Two weeks ago, while on vacation, I wrote about the homemade ricotta at London's Cafe Murano, saying that I was going to try making some when I got home. Well, I did, because the restaurant's chef, Samantha Williams, was kind enough to outline how she prepares it.
There's no huge mystery to making ricotta, but Ms. Williams cleverly tweaks the standard process in two main ways. First, she uses a lot of cream: half a liter/quart per liter/quart of whole milk (from excellent sources). And secondly, she steeps rosemary, thyme and garlic in the milk-cream mixture, as well as seasoning it with salt and pepper, which aromatizes the ricotta in a haunting way.
I used a quart of milk and a pint of heavy cream from my favorite farmers' market vendor. These are delicious all year round, but in summer, when the Jersey herd has been on pasture for a while, they are extraordinarily flavorful (and beautiful to look at -- a rich ivory color, almost yellow). In a fairly heavy stainless steel pan, I slowly warmed the mixture with a small clove of garlic, peeled and cut in half, some fresh rosemary and thyme, and a little salt and coarsely ground black pepper. I stirred it gently from time to time, and when it just began to bubble I removed it from the heat and left it alone for 10 minutes. I strained out the herbs, garlic and pepper and returned the strained milk and cream to the pan, which I'd washed (you could use a fresh pan, of course). Over medium-low heat, I brought it to a full boil, then turned off the heat and gently stirred in the juice of two good-sized lemons, which pretty quickly began to coagulate the liquid.
I set it aside for half an hour, then poured everything into a strainer lined with cheesecloth. (Actually, as an experiment, I used a big piece of polyester shower-curtain liner, which is very finely woven and is very easy to wash and reuse. Next time, I'll try cotton cloth and see if there's any difference.) I poured off and saved the watery whey: It had an excellent light dairy flavor and good tartness from the lemon juice. When the curd had cooled a while I moved it into the fridge, still draining, and left it there until it was... ricotta. Depending on quantity and speed of draining, this could take anywhere from two to four or more hours. If you drain it too long and the ricotta becomes dry, you can stir some of the whey back into it, which an experience ricotta-maker would probably view as cheating.

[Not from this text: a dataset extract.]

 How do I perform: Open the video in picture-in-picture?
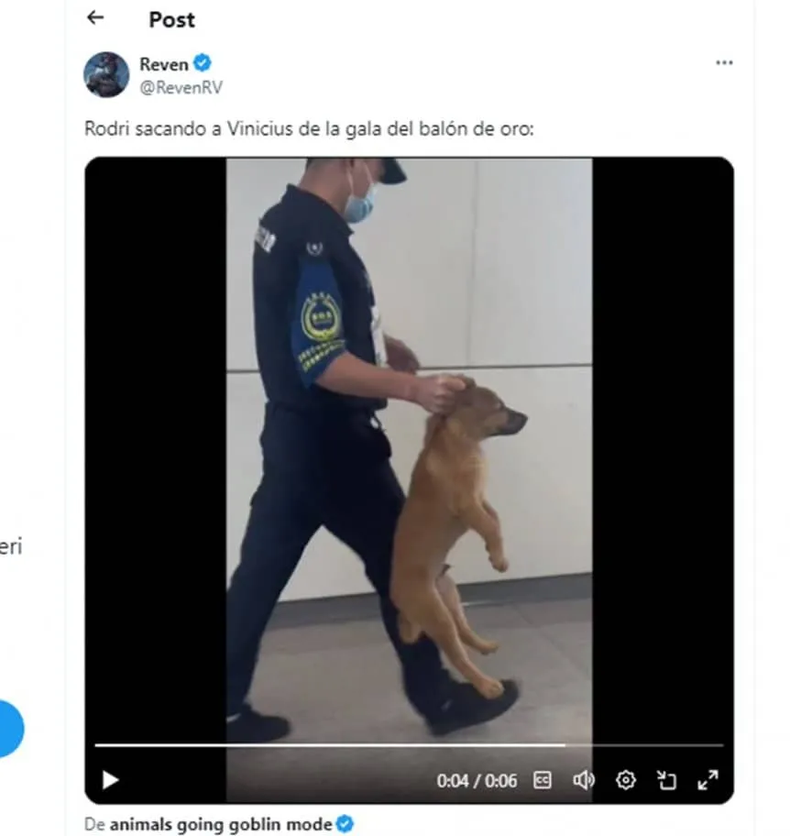coord(666,780)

It was delicious -- obviously very fresh and creamy, but also tart and subtly redolent of herbs and garlic. At Cafe Murano, Ms. Williams currently serves it with spring vegetables, drizzled with good olive oil and sprinkled with crunchy salt and cracked pepper. If you plan to use the ricotta for desserts as well as savory dishes, you must omit the garlic, though if you like you could still use the herbs in small quantity along, perhaps, with the grated zest of half a lemon.
As to the whey, I really wanted to use it alongside the ricotta. I'd been thinking of simmering new potatoes in it and going from there, but I couldn't find any in the market, even at the beginning of June. What I did find was spring garlic, mature enough that its cloves had begun to form but young enough that they were not yet surrounded by tough papery shells. I cut up a head of this juicy garlic and simmered it for ten minutes in whey just to cover, then pureed the mixture with an immersion blender. This, combined with cherry tomatoes halved and roasted at 330 degrees F (165 C) for 45 minutes with olive oil, thyme and salt, I used to lubricate a dish of trenette pasta (like broad linguine). The pasta was topped with blobs of my freshly made ricotta, which I'd taken out of the refrigerator an hour in advance to come to room temperature. It softened and melted in the warmth of the bowl.
Even with market-bought ricotta, pasta with spring-garlic cream, roasted tomatoes and ricotta would be a lovely dish, but nowhere near as lovely as it was with the Cafe Murano version and its herb-and-garlic-scented creaminess. Thanks, Samantha Williams!